How do we ensure each person’s safety for the time that the journey will take?  

We have set up this curriculum so that it can be used with one or two people or with a large group of 25 people or more.   

Depending on how and where you create your writing circle, whether it is taking place in person or via zoom, with real life interference and faulty video connection, it may be as formal as mandated by the staff of the prison or jail where you are working, with participants called down every week by the corrections officers, and corrections officers attending to every word. Or it may be completely informal, as you work with people whenever they are able to meet with you.   

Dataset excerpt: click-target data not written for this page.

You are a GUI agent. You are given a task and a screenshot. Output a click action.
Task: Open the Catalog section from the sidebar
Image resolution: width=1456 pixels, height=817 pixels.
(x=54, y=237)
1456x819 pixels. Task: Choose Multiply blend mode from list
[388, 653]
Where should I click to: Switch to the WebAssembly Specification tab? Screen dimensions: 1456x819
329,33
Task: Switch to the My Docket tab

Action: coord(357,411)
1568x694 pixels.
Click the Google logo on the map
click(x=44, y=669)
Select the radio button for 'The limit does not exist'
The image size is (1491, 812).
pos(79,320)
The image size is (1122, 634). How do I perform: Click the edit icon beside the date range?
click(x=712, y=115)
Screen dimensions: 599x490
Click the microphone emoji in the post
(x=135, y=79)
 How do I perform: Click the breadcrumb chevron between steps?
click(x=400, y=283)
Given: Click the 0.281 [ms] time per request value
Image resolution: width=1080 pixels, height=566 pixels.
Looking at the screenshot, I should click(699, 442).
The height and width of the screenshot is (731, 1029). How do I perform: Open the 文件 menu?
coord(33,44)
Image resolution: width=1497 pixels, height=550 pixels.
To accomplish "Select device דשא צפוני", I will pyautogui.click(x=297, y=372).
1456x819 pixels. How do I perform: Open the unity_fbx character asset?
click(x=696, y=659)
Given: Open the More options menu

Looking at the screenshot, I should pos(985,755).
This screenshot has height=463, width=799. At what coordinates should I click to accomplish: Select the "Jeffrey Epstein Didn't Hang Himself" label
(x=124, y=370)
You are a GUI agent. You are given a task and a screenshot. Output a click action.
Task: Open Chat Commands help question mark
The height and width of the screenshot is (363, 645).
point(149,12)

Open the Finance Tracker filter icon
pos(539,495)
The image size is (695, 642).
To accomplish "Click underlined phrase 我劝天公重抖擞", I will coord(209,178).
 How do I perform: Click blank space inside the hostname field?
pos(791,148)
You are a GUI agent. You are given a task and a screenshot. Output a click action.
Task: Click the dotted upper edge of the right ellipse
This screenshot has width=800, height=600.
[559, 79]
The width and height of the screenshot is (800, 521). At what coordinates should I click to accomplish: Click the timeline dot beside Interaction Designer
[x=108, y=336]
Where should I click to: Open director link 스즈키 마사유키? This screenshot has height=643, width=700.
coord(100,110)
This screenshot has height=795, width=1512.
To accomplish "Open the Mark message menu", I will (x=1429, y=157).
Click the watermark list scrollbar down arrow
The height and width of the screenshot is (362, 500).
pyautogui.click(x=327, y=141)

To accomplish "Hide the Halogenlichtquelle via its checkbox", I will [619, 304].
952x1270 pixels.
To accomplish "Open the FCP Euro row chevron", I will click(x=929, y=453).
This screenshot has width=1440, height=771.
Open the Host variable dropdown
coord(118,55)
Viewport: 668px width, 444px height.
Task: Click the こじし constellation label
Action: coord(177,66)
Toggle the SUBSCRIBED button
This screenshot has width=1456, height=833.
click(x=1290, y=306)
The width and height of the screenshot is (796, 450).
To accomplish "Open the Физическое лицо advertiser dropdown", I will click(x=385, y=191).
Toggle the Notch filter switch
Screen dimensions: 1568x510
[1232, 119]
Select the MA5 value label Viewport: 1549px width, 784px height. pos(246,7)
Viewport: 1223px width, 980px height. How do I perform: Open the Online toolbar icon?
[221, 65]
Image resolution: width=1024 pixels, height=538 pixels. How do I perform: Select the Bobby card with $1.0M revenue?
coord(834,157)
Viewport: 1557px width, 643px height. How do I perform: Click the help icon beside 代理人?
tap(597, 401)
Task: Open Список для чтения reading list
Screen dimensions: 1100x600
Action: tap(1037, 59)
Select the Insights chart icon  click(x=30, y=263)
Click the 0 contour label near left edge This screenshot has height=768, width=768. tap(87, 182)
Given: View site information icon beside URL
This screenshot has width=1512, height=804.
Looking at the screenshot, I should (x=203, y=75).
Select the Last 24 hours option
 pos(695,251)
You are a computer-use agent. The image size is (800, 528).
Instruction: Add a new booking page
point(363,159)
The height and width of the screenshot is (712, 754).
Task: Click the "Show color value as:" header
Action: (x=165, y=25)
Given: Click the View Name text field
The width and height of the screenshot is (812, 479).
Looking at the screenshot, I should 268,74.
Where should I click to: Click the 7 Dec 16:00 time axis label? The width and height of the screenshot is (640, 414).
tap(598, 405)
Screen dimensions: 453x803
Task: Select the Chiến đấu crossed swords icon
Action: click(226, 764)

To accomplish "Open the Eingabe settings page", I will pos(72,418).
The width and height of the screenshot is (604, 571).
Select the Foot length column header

In this chapter we will be meeting with Marcellus and Aysiah Morris, who volunteered for this project to work on stories to heal prison families that experienced incarceration across the generations. We will be meeting first in Marcellus’ kitchen, when father and daughter are together for a visit, and then later when they are zooming in from different states. We will be encountering Marcellus as he practices reading his first chapter aloud in his bathroom, in preparation for a major conference,  the only quiet space available on that day.

Using Oral Imaging to ensure each person’s safety, while developing group bonding and parameters from the start

Imagine that you have introduced yourself and the goals of the project. Perhaps you have read to the group one or two of the stories you have selected to set the stage for the work ahead. Maybe you have printed copies and had the participants take turns reading them aloud. Or, if you are working remotely, you have projected it on the zoom screen.  Hearing it aloud is definitely part of the magic. 

We see narrative structures as safe houses in which our memories and daydreams can comfortably reside. 


The more you can guide your writing circle toward helping each member find a moment of internal or external drama that aligns with a larger truth, quest or understanding, the more engaging, but also the safer, the journey will be.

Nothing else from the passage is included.